Tuesday, September 10, 2013

It's An Original – OR NOT

When I first started my blog, now years ago, I questioned the idea of originality, especially in the fields of art and philosophy, agreeing with Luc Sante:

"Originality, if there can ever be any such thing, will inevitably entail a quantity of borrowing, conscious and otherwise. The paradoxes pile up as thick as the debris of history — unsurprisingly, since that debris is our reality." The Fiction of Memory," NYT 3/14/10.
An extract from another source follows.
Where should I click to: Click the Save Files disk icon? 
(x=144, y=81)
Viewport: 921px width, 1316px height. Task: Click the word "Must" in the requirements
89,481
That raises the question: Do artists and philosophers actually create anything new or do they merely discover, over and over again, the same thing?  And do these "creations" represent images from our external environment or do they emanate from our inner world: archetypes of our unconscious?
The Thinker by Auguste Rodin cc 1904
Auguste Rodin did his first rendition of The Thinker cc 1904. If memory serves me correctly, he subsequently did 17 more variations on this theme. According to conventional western wisdom, Rodin's sculptures are masterpieces of individual genius and, as such, have become an image to represent thinking in general and philosophy in particular. 

Jungian psychology, however, would say the opposite: that the symbolic thinker is an archetype each of us carries within us in our collective unconscious. If the Jungians are correct, we would expect to see The Thinker archetype manifest itself through individual artists in other civilizations.

While visiting the Portland Art Musuem September 6th, I found a case in point from 1100-500 BCE.